-- How to complete this task --
Retyping should cover only the lines from the one containing "Viewport: 828px width, 1792px height." through the final line of the records, with pictures omitted.

Data excerpts:
▬▬▬▬▬▬▬▬▬▬

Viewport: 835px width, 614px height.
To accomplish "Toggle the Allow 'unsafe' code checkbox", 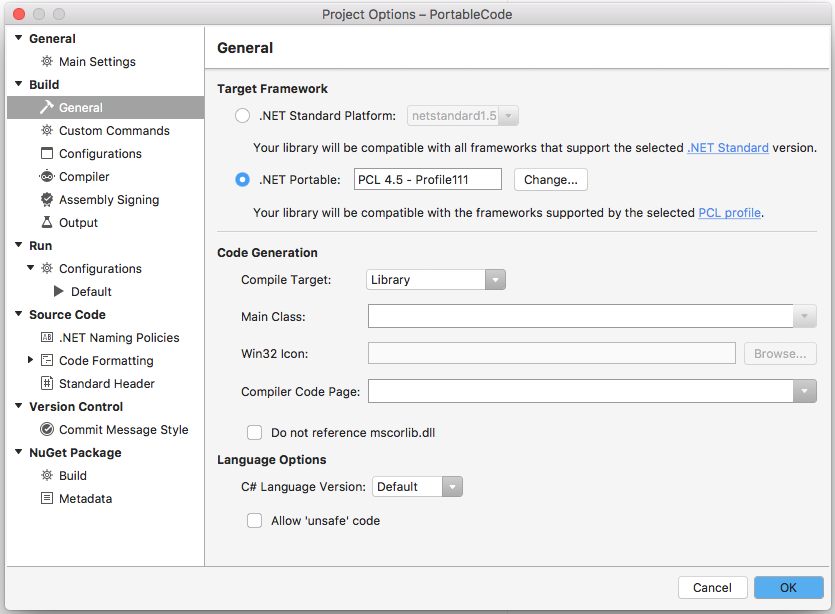I will coord(255,521).
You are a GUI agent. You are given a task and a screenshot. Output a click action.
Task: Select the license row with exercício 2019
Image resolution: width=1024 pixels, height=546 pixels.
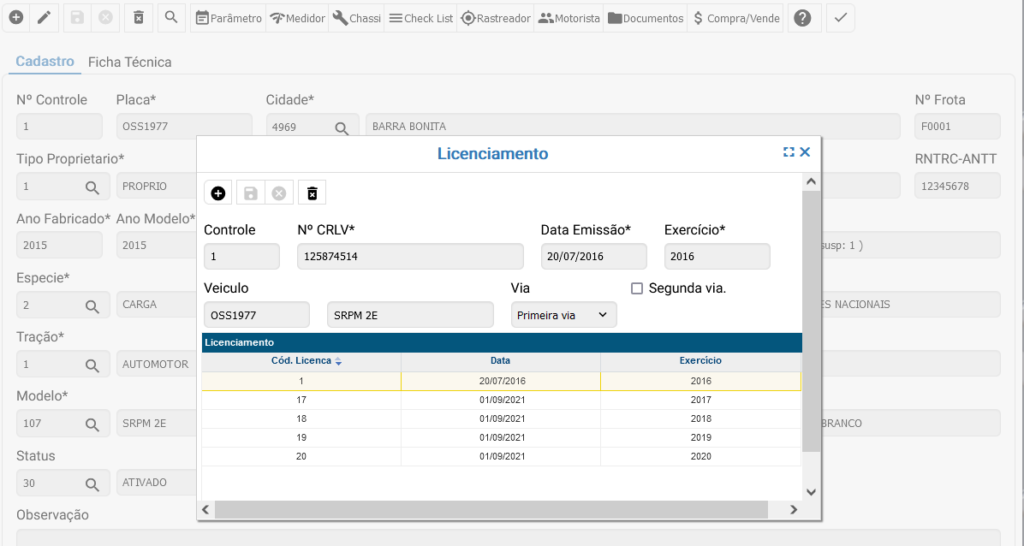(500, 437)
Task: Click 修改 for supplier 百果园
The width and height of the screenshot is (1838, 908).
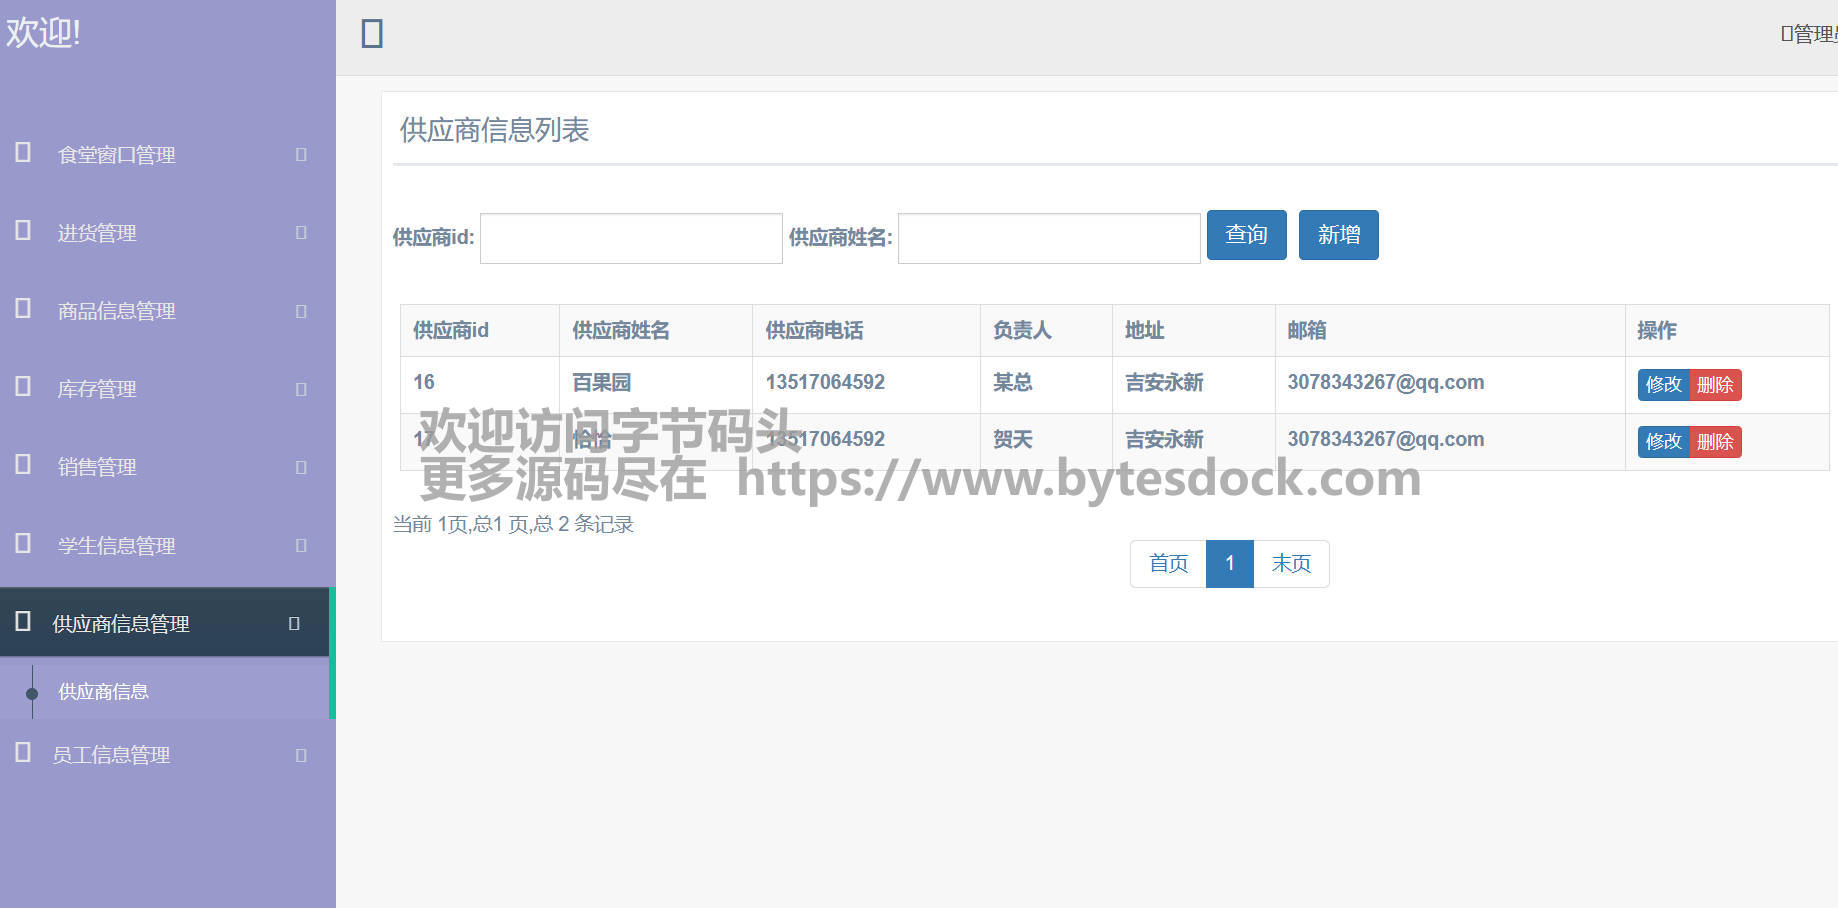Action: click(x=1663, y=385)
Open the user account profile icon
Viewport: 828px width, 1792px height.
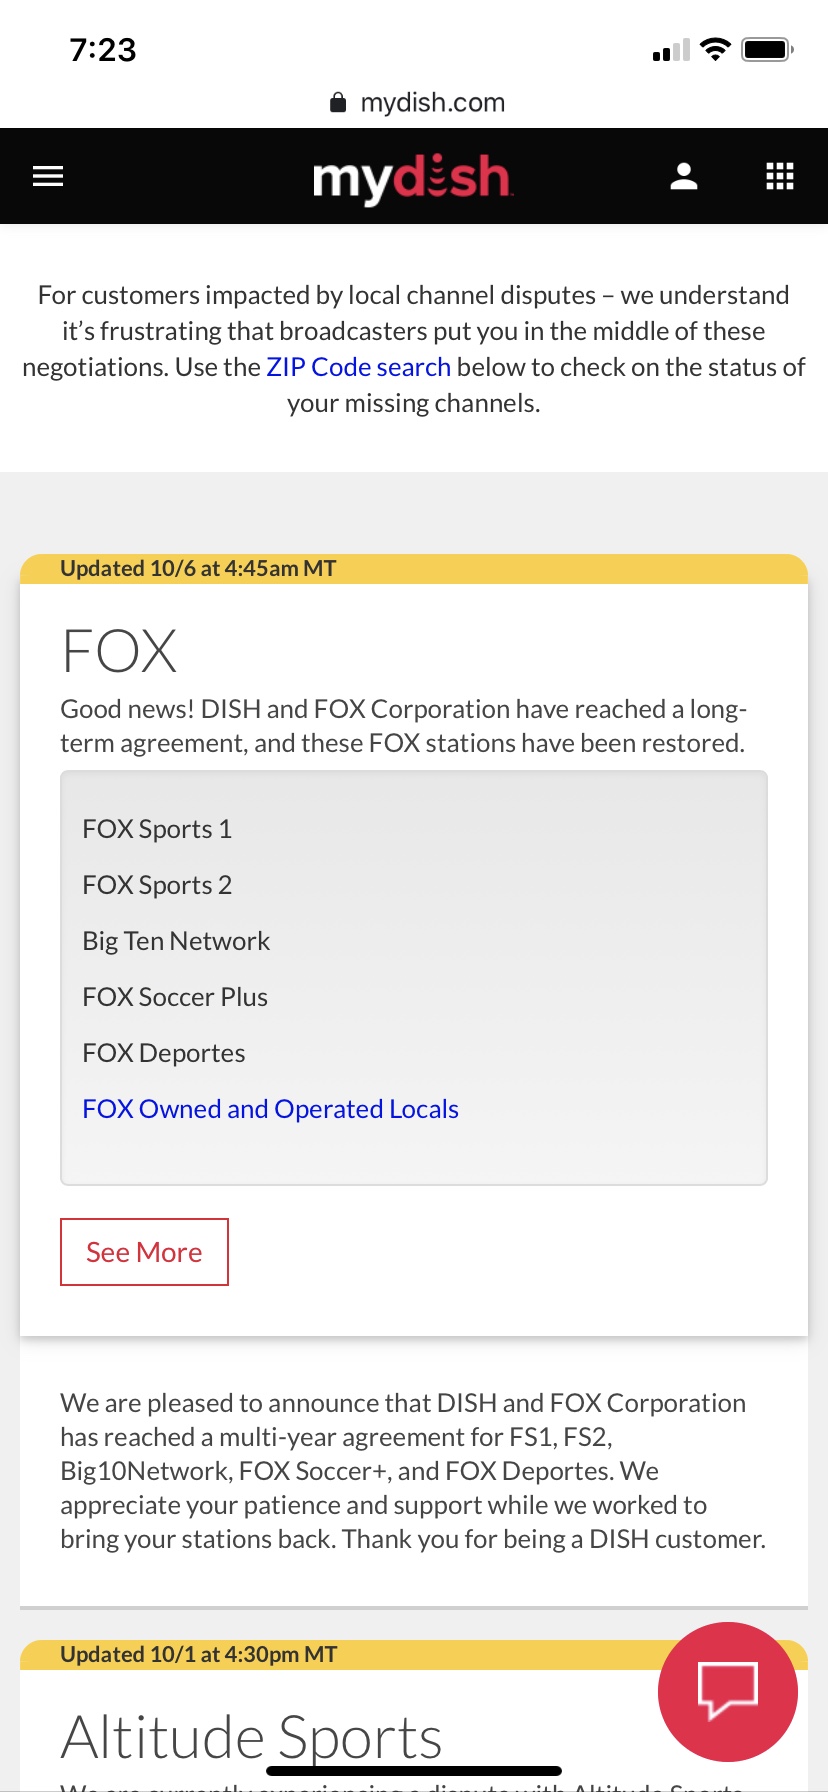point(684,177)
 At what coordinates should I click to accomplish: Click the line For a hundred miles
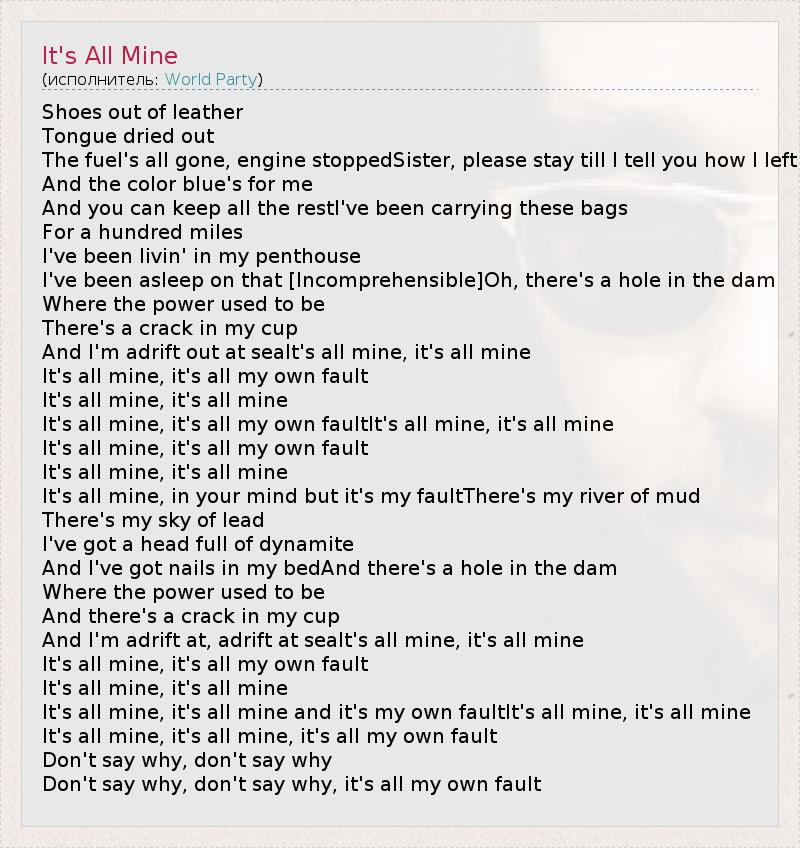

▬▬▬▬▬▬▬▬▬▬

-- Answer box --
Viewport: 828px width, 1792px height.
point(684,177)
 At what coordinates should I click to accomplish: Click the line For a hundred miles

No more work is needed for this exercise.